OWN ELABORATION 2026. Overview of the IUWMP Stages. Waterun 1.1

Figure 1: Overview of the IUWMP Stages. Source: OWN ELABORATION ( 2026)

The process is iterative. You may find that Stage 1 reveals data gaps that prevent you from setting credible targets in Stage 2. That is normal. Go back, fill the gaps, and continue.

How can I prepare for an effective IUWMP process? There are a few things to sort out before you start the technical work to prepare your IUWMP. The first three aim to set up your team and the last three to anchor your plan in the wider institutional landscape.

Who leads? Clarify who coordinates the IUWMP, who contributes data, and who formally approves the plan. This varies: it may be a municipal department, a utility, or a shared arrangement.

How will data flow? Poor data exchange between departments is consistently the main non-technical barrier. Agree on formats, responsibilities, and handover protocols before you start.

Who needs to be involved? Set up a standing stakeholder group with environmental agencies, operators, urban planning, roads and transport. You will need their input at every stage, not just at the beginning. Include departments not traditionally part of water management: urban planning, roads, parks and green spaces. Engagement is not a one-off consultation. Key decisions on which areas to prioritise, what risk is acceptable, which measures to implement all benefit from input by the people affected, the people implementing, and the people who will maintain the infrastructure.

Tackle organisational barriers early. Across cities and planning traditions, the main barriers are organisational: fragmented governance, inertia, staff turnover (STOPUP CONSORTIUM 2025). Address these at the start, not as an afterthought.

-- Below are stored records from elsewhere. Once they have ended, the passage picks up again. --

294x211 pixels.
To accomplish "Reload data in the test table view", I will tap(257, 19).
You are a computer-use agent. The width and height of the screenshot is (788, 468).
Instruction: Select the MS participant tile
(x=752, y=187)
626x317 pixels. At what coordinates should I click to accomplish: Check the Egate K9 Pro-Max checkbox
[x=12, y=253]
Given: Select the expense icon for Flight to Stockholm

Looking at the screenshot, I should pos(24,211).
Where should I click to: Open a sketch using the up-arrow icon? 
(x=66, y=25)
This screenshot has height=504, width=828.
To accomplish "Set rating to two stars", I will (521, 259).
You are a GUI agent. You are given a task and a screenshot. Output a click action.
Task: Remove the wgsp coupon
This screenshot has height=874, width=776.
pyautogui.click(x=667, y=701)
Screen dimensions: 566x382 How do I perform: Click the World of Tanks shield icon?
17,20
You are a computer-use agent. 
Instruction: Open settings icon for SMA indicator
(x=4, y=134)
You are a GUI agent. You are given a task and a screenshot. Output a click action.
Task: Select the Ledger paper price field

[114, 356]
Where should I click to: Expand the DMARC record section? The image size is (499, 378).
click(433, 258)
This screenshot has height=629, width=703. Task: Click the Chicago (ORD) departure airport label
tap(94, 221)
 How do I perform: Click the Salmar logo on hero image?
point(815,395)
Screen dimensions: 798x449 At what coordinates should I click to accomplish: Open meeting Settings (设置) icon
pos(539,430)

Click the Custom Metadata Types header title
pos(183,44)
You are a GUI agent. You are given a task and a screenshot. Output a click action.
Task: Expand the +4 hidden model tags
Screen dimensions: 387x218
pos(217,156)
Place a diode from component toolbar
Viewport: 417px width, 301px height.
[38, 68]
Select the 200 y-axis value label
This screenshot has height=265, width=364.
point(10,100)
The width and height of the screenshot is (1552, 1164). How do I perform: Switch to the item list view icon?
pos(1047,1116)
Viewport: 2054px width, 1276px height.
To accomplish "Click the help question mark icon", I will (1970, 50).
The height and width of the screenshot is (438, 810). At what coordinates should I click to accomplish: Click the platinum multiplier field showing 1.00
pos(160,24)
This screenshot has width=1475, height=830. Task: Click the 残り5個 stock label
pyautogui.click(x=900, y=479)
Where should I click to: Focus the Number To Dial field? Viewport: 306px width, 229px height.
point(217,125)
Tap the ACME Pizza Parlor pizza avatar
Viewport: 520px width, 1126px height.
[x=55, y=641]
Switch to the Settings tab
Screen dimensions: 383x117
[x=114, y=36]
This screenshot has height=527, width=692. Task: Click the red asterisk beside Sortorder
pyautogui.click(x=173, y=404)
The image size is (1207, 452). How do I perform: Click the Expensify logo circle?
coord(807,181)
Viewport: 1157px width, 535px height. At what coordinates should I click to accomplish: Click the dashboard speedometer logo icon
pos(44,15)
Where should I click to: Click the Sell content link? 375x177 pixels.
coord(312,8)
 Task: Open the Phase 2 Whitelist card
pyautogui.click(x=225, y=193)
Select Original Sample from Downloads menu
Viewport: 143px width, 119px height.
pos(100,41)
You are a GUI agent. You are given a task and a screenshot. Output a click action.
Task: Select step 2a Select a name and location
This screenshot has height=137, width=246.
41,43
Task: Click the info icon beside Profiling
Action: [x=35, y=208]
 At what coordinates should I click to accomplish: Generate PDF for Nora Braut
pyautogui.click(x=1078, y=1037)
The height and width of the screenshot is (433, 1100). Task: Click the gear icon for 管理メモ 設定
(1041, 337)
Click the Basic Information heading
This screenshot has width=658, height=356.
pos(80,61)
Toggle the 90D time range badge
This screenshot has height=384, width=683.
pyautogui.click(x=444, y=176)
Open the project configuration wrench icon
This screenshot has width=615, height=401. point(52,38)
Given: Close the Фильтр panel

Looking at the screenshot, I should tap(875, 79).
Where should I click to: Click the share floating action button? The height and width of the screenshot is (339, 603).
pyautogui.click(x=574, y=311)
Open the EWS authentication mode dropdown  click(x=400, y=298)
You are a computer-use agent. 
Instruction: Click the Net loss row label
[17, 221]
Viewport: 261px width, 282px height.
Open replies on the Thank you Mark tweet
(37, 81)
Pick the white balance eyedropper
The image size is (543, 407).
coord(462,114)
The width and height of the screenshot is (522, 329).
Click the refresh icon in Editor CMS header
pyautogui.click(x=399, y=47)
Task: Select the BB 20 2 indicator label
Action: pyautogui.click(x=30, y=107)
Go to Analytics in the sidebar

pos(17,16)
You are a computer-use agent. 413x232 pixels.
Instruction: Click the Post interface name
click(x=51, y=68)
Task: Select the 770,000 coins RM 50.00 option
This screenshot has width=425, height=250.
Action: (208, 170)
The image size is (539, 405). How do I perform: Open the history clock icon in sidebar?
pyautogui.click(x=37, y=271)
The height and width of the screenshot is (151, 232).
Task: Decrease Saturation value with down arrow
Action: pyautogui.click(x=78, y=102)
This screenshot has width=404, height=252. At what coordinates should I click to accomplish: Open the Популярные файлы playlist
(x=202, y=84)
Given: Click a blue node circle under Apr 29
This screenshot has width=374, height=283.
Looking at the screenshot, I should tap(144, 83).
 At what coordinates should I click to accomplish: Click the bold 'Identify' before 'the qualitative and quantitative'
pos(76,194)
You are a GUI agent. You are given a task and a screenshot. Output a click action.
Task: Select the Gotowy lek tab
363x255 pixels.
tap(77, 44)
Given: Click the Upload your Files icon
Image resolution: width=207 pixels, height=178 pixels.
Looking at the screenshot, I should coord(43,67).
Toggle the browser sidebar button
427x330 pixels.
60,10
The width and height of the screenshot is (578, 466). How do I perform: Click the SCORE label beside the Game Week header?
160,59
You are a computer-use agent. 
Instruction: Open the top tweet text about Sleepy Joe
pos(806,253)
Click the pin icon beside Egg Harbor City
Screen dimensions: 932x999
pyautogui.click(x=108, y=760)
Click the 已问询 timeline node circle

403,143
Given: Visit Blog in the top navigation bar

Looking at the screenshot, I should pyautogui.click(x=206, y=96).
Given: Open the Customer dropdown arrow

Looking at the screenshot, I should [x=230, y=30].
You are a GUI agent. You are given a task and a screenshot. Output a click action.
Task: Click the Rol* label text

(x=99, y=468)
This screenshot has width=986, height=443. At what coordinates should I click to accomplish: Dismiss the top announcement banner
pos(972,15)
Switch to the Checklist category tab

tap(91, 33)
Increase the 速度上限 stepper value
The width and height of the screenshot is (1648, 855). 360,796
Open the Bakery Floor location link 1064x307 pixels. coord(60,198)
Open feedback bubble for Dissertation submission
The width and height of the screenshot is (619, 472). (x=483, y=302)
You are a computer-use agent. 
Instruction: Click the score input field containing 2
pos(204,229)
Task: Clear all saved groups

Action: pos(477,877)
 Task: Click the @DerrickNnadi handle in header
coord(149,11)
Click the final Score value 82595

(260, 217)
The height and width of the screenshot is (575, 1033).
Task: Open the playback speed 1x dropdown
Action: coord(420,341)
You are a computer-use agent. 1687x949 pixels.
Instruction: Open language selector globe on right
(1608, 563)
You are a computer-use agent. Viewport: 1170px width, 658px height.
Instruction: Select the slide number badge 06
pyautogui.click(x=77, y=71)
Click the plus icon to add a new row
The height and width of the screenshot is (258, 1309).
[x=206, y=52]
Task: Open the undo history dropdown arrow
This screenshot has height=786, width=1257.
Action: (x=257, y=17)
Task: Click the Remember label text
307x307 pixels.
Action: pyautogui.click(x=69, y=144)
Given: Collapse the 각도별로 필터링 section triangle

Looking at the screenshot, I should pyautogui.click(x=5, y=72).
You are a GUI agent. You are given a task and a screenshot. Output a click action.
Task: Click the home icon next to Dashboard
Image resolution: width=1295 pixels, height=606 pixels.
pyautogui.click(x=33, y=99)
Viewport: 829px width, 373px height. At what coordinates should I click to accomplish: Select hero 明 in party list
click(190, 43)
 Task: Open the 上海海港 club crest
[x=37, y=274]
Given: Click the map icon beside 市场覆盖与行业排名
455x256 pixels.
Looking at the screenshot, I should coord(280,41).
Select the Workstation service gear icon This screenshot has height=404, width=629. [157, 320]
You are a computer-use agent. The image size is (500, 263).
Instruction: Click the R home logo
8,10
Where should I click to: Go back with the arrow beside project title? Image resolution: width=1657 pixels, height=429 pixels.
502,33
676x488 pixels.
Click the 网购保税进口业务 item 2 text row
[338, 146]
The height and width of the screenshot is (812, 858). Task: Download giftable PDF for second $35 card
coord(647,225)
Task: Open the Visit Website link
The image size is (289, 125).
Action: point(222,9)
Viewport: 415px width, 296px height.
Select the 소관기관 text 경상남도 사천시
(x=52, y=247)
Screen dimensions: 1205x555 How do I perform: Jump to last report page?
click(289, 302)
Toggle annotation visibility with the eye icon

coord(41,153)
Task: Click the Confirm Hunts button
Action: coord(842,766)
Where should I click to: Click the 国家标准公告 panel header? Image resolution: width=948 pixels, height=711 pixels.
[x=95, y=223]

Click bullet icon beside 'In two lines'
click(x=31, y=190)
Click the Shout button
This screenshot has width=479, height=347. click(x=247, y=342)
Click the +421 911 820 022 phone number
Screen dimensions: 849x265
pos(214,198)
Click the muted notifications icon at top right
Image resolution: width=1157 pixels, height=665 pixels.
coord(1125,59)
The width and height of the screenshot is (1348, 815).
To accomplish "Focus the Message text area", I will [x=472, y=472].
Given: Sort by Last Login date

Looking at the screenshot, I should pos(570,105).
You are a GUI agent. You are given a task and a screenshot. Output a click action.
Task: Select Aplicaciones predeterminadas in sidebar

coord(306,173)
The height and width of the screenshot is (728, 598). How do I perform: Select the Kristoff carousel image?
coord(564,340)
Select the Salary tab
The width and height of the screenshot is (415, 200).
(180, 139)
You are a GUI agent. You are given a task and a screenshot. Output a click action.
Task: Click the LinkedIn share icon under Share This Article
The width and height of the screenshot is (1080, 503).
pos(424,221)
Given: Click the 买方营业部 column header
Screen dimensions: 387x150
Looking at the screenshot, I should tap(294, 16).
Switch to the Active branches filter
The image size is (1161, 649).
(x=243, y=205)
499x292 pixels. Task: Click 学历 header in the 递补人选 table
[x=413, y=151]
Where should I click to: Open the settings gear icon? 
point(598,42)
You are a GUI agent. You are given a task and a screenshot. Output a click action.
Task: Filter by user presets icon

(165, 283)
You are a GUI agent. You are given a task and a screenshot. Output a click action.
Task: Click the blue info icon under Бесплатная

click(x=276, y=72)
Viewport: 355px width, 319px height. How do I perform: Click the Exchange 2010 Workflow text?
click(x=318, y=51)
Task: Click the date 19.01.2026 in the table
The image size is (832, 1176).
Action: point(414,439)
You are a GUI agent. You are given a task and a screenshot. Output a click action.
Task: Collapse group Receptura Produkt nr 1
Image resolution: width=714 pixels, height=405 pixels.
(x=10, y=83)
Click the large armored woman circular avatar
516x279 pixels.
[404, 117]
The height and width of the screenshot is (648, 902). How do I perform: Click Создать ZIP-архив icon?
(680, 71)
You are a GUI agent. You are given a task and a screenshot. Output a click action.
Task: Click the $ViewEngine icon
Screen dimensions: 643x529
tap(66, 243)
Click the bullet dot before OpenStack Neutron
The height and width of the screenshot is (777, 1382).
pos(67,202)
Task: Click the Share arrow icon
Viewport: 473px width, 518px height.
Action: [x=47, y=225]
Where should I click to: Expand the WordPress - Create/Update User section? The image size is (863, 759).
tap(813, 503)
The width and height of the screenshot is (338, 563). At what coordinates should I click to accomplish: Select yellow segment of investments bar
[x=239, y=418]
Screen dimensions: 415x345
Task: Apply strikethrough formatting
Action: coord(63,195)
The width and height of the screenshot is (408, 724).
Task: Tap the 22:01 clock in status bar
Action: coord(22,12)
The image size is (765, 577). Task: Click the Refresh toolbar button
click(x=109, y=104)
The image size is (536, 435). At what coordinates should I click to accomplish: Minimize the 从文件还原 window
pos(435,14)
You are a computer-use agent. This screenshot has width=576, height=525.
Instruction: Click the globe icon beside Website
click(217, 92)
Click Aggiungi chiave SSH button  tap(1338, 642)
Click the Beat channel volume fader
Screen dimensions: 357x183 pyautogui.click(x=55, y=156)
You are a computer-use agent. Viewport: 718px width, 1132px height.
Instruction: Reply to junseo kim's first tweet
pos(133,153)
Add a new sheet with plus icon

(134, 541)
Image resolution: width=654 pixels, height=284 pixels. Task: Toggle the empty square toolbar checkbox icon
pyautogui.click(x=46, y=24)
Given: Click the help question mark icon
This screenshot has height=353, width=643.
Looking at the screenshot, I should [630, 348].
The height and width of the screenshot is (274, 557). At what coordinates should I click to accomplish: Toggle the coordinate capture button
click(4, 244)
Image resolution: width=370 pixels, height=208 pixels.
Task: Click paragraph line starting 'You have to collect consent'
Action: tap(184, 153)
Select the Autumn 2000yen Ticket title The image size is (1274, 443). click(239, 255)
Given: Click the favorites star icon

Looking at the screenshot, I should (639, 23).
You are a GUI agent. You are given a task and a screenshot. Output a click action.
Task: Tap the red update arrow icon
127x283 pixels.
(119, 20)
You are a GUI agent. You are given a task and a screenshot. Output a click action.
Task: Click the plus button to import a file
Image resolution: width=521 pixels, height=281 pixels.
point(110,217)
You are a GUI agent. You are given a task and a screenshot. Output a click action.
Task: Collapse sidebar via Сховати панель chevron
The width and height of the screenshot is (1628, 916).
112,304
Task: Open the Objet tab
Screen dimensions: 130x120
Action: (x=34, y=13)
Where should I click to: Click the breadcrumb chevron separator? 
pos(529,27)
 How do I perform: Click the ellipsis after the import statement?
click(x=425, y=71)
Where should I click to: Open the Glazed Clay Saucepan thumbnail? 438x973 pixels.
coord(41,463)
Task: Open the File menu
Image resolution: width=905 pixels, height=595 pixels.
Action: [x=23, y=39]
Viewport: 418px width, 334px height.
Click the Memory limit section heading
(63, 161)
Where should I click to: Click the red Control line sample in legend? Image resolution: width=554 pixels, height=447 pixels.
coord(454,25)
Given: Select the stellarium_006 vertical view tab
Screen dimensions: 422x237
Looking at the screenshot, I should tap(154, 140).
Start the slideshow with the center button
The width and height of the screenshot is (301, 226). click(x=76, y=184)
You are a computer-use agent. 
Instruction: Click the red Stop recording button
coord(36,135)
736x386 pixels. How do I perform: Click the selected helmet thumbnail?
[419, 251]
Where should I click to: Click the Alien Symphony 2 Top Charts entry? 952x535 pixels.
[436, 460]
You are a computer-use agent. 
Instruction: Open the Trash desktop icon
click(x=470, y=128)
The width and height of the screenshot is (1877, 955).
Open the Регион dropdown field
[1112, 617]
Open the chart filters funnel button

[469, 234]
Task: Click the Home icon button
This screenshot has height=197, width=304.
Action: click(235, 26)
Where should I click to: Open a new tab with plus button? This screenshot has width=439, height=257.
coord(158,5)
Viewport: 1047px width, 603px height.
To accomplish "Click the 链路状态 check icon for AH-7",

Connect to other municipal plans. The IUWMP does not exist in isolation. Link it to spatial planning, climate adaptation, flood risk management, biodiversity strategies, transport plans, and the WFD river basin management plan (EUROPEAN PARLIAMENT & COUNCIL OF THE EU 2000; EC 2021; DEMUZERE et al. 2014). Aim for it to become a binding planning instrument, not a document that sits on a shelf (REGIERUNGSRAT BASEL-STADT 2012).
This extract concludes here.